(Podany fragment):
14 lutego, środa
W główkach, a nawet już za
12 lutego, poniedziałek
Dzisiaj w nocy jacht opuścił Leszek. Musiał zdążyć na samolot z Marakeszu do Krakowa. Reszta płynie dalej we trójkę. W porannym smsie Leszek pisze:
Chłopcy plany mają ambitne – Agadir. Nie wiem tylko czy paliwa im wystarczy, bo wczoraj osuszyliśmy przy pożegnaniu resztę. Została im tylko sprawna osmoza. Jestem już po odprawie. Stempli w paszporcie przybyło, nie wiem czy wystarczy na następny raz. Podróż nocą na lotnisko do opowiedzenia innym razem, jeżdżą tu z fantazją. Nocna taxi po targach – 900 dirhamów, ale było warto.
O 1923 przyszedł sms od „reszty”: Tak stoimy! 31°30,505N, i … a długość sobie sam dopasuj i podaj – zobaczymy czy trafiłeś ;)). Trafiłem: Essaouira. Czekamy na wrażenia.
11 lutego, niedziela
Na moje ponaglenia: Gdzie jesteście, co robicie? Gawiedź jest ciekawa, żąda i wymaga, dostałem odpowiedź: Powiedz Gawiedziowi, żeby nie był taki ciekawski, bo mu kozia mordka wyrośnie. 32st18,332′N 009st14,912′W. Przypasowałem i wyszło, że są w Safi, 140 Mm na południe od Casablanki. Zalał mnie stos zdjęć.

(Blok danych):
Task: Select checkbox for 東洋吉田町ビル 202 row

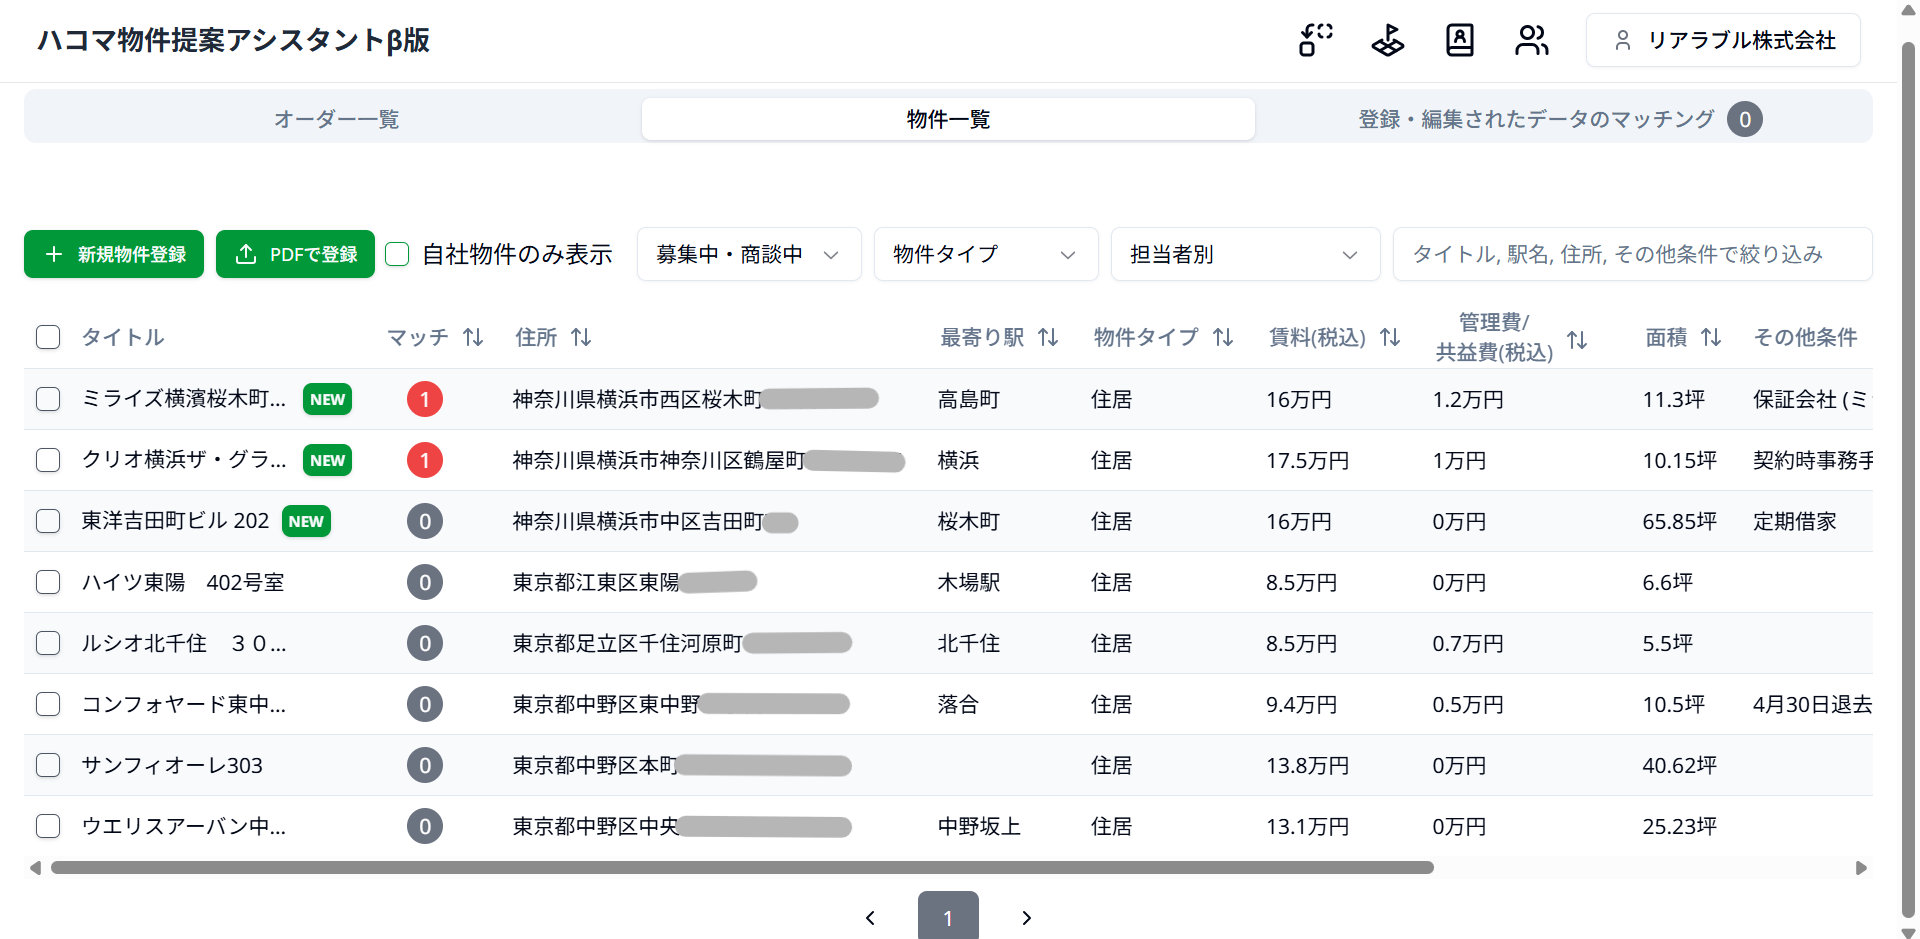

(Polecenie): Czy możesz powtórzyć słowo w słowo, bez pominięć, cały podany fragment o rejsie jachtu?

(Pełne rozwiązanie):
14 lutego, środa
W główkach, a nawet już za
12 lutego, poniedziałek
Dzisiaj w nocy jacht opuścił Leszek. Musiał zdążyć na samolot z Marakeszu do Krakowa. Reszta płynie dalej we trójkę. W porannym smsie Leszek pisze:
Chłopcy plany mają ambitne – Agadir. Nie wiem tylko czy paliwa im wystarczy, bo wczoraj osuszyliśmy przy pożegnaniu resztę. Została im tylko sprawna osmoza. Jestem już po odprawie. Stempli w paszporcie przybyło, nie wiem czy wystarczy na następny raz. Podróż nocą na lotnisko do opowiedzenia innym razem, jeżdżą tu z fantazją. Nocna taxi po targach – 900 dirhamów, ale było warto.
O 1923 przyszedł sms od „reszty”: Tak stoimy! 31°30,505N, i … a długość sobie sam dopasuj i podaj – zobaczymy czy trafiłeś ;)). Trafiłem: Essaouira. Czekamy na wrażenia.
11 lutego, niedziela
Na moje ponaglenia: Gdzie jesteście, co robicie? Gawiedź jest ciekawa, żąda i wymaga, dostałem odpowiedź: Powiedz Gawiedziowi, żeby nie był taki ciekawski, bo mu kozia mordka wyrośnie. 32st18,332′N 009st14,912′W. Przypasowałem i wyszło, że są w Safi, 140 Mm na południe od Casablanki. Zalał mnie stos zdjęć.